Recent research conducted by the Economist Intelligence Unit on behalf of SAS illustrates both the scope of the proposed reforms and the scale of the challenge ahead in risk management. In March 2009, the Economist Intelligence Unit conducted a global survey of 334 senior financial services professionals, of whom 50 percent were C-level and all have responsibility for risk. The unit than carried out a programme of interviews with high-profile commentators including Alan Greenspan, former chairman of the Federal Reserve; Nassim Taleb, author of
The Black Swan; and Peter Bernstein, founder of Peter L Bernstein Inc.
The new report,
After the Storm: A new era for risk management in financial services, written by Phil Davis brings these two strands of research together.
When we started discussing the research process in January our main concern was to pluck subjects that would stay in the public domain from the middle of 2009 and beyond. As the popular media became risk experts overnight, this was going to be a challenge. We wanted especially to have Phil Davis interview key players in the financial market who would offer insight on the future direction of risk management, no mean feat in a very uncertain and fluid economic situation.
So at the start, the challenge was not so much operating with a crystal ball on the financial world, rather wondering whether the ball would be in play at all. In the end the survey gave us an excellent understanding of where financial services companies see the present situation and a view of the future.

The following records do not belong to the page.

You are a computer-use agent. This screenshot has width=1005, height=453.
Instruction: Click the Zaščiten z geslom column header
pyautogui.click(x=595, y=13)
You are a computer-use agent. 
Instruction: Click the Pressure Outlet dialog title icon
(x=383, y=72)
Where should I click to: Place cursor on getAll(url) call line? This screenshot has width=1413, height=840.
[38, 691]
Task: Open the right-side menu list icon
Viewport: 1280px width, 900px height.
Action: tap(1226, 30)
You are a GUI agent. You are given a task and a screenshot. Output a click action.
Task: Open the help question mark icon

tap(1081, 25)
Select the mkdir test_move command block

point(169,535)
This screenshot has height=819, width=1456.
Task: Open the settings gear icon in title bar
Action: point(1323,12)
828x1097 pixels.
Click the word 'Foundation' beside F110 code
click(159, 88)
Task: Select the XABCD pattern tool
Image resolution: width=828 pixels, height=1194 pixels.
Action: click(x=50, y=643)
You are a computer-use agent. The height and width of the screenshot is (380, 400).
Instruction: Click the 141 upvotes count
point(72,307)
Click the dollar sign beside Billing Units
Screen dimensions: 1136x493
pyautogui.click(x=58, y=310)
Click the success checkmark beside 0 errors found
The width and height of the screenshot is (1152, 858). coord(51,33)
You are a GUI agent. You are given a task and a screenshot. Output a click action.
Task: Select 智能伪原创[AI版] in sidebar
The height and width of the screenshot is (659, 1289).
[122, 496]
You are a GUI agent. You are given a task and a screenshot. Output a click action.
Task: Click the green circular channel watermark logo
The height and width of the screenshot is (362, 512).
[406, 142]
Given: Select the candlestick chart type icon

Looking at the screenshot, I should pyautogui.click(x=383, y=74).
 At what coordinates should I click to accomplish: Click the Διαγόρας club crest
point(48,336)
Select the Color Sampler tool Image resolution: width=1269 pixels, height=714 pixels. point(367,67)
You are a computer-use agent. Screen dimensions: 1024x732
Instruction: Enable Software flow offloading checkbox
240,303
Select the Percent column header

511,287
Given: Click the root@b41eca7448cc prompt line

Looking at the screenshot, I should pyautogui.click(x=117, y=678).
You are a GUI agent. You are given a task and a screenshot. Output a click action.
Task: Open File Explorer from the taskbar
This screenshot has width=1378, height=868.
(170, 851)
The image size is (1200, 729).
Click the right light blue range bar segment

With the global political focus remaining on re-establishing the creditability and integrity of financial services (at a local and global level), one of the most intriguing elements to come out of the survey was the lack of confidence the financial services community had in those (rating and regulatory) agencies tasked with benchmarking and challenging their approach to risk management. But many risk analysts did not have the culture to challenge their firms' management to act on any blind spots in their approach to risk management that the risk team had identified. Alan Greenspan did make the point when interviewed by Phil:
The important lesson is that bank regulators cannot fully or accurately forecast whether, for example, sub-prime mortgages will turn toxic, or a particular tranche of a collateralized debt obligation will default, or even if the financial system will seize up. A large fraction of such difficult forecasts will invariably be proved wrong.
So we expect to see, in the near future, the recommendations that will take us in to a new era of global financial services, certainly around areas of (systemic, liquidity, stress testing, firm wide, Credit, Market and Operational) risk and capital management, regulated by the various governments and their agencies. Business confidence will be restored, slowly, but will lessons be learned and practical, appropriate measures implemented, at country, regional and global level?